Short exercise:
Write out, word for word, the part of the comment on Kafka partition assignment that opens with the words containing "Thank you [~jingge]" and closes with "bear with me :)".

[ 
https://issues.apache.org/jira/browse/FLINK-31762?page=com.atlassian.jira.plugin.system.issuetabpanels:comment-tabpanel&focusedCommentId=17856514#comment-17856514
 ] 

Lorenzo Affetti edited comment on FLINK-31762 at 6/20/24 2:44 PM:
------------------------------------------------------------------

Thank you [~jingge] !

 

This would be my first contribution to the Kafka connector and I am currently 
digging in the codebase to frame the problem, bear with me :)

I confirm that the logic above applies to the V2 APIs in the `getSplitOwner` 
method of SourceEnumerator .

 

For example, with two topics with 2 partitions and parallelism 12 I get:

 
16:33:44,934 INFO 
org.apache.flink.connector.kafka.source.enumerator.KafkaSourceEnumerator [] - 
Assigning splits to readers
{code:java}
{
  0=[[Partition: test-topic-1-0, StartingOffset:-2, 
StoppingOffset:-9223372036854775808], [Partition: test-topic-2-1, 
StartingOffset:-2, StoppingOffset:-9223372036854775808]],
  1=[[Partition: test-topic-1-1, StartingOffset:-2, 
StoppingOffset:-9223372036854775808]],
  3=[[Partition: test-topic-2-0, StartingOffset:-2, 
StoppingOffset:-9223372036854775808]]
}{code}
 
As stated, the assignment is suboptimal as task 2 would be idle.
 
I still need to verify where `KafkaTopicPartitionAssigner` code gets used to 
avoid inconsistencies.
Or, at least, is this part of this issue or only the KafkaSource matters?
 
Also, [~tzulitai] changing the logic to evenly distribute the partitions would 
probably lead to a non-deterministic assignment (especially conjuncted with 
partition discovery) would this cause any issue in your opinion? I see you 
mentioned above about state restores, can we expand on that?
 
For example, in the `KafkaTopicPartitionAssigner` we can read as javadoc for 
the `assign` method:
{code:java}
/**
* Returns the index of the target subtask that a specific Kafka partition 
should be assigned
* to.
*
* <p>The resulting distribution of partitions of a single topic has the 
following contract:
*
* <ul>
* <li>1. Uniformly distributed across subtasks
* <li>2. Partitions are round-robin distributed (strictly clockwise w.r.t. 
ascending subtask
* indices) by using the partition id as the offset from a starting index (i.e., 
the index
* of the subtask which partition 0 of the topic will be assigned to, determined 
using the
* topic name).
* </ul>
*
* <p>The above contract is crucial and cannot be broken. Consumer subtasks rely 
on this
* contract to locally filter out partitions that it should not subscribe to, 
guaranteeing that
* all partitions of a single topic will always be assigned to some subtask in a 
uniformly
* distributed manner.
*
* @param partition the Kafka partition
* @param numParallelSubtasks total number of parallel subtasks
* @return index of the target subtask that the Kafka partition should be 
assigned to.

Item-finding records:
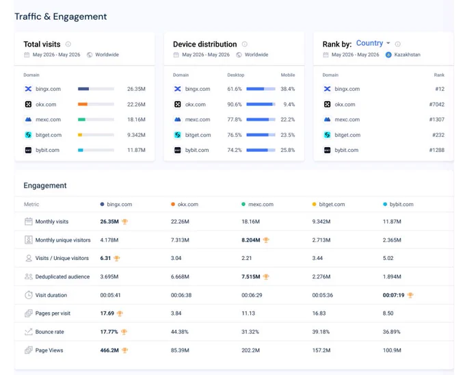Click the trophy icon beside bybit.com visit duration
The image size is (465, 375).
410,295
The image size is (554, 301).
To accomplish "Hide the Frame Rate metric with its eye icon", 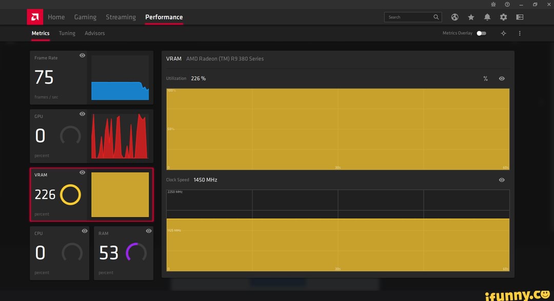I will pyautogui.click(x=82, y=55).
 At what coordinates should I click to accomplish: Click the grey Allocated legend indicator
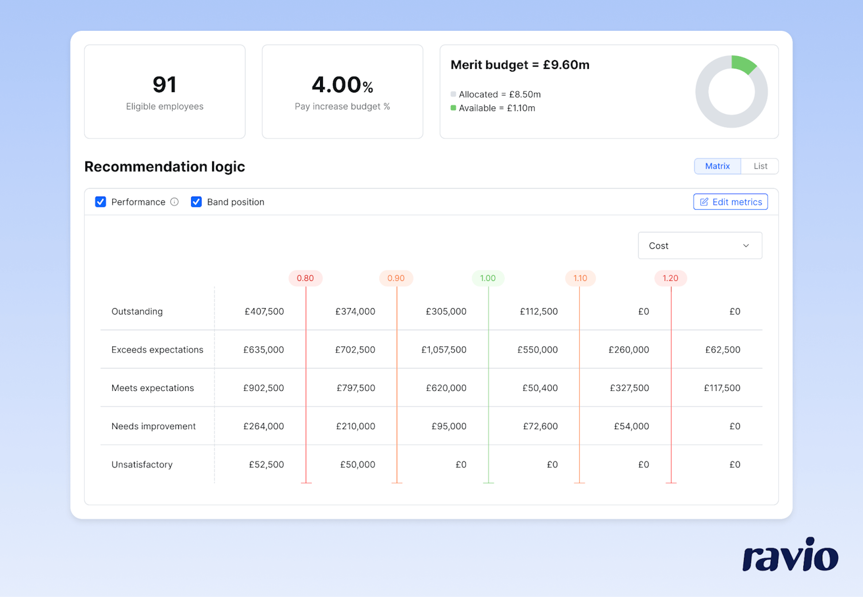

Answer to this exercise:
Thank you [~jingge] !

 

This would be my first contribution to the Kafka connector and I am currently 
digging in the codebase to frame the problem, bear with me :)